花の時期は6〜8月です。上の写真では、蕾・花・蒴果の3状態が確認できます。蕾は頭を垂れ、花はやや下向きの横、そして朔果は柄が直立して上を向いています。特に、花柱の長さが約1cmもある雌蘂が目を惹きます。
グンナイフウロに関心が向くようになったのは、北岳・大樺沢の上流で見たときからだと記憶しています。花の紅紫色の濃さや鮮やかさが最初に伊吹山で見たのとまったく違う感じだったので別種だと思いました。その場で複数の登山者に確認するも『グンナイフウロです!』と返ってきました。
また、北岳のものは「タカネグンナイフウロ」であると細かく識別することがわかりました。その後、北岳で見かけると、タカネグンナイフウロなのかそうじゃないのかを確かめるようになりました。私には花の紅紫色の濃淡では見分けが難しく判断できませんでしたが、葉裏脈状の開出毛の有無から判断すると、登山口の広河原以外ではほとんどがタカネグンナイフウロでした。

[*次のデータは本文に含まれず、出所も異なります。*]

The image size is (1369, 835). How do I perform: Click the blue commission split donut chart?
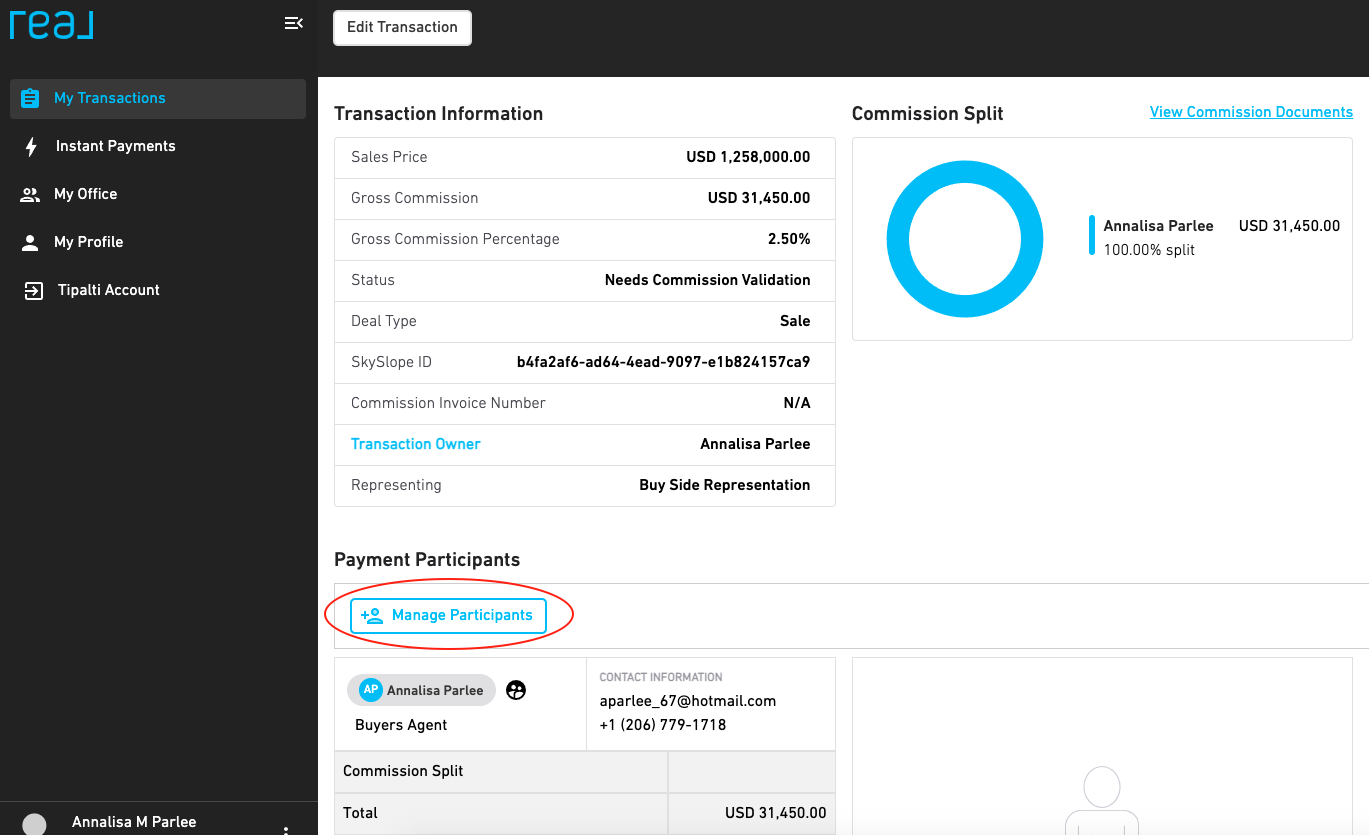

森林セラピーに携わるようになって、今までの山歩きとは違う感覚で接するようになったことが関心を持つ要因の一つでもあります。グンナウフウロは手触りが新鮮です。茎や花柄に密生する腺毛や葉両面の開出毛(タカネグンナイフウロは葉裏の脈上だけに生える)および掌状に深く裂けた葉と縁の鋸歯など独特の触感があります。
グンナイフウロは葉の切れ込みの形、毛の状態、花の色などとても変異が多いといわれていますが、まずは花を愛でながら触覚を試してみてはいかがでしょうか?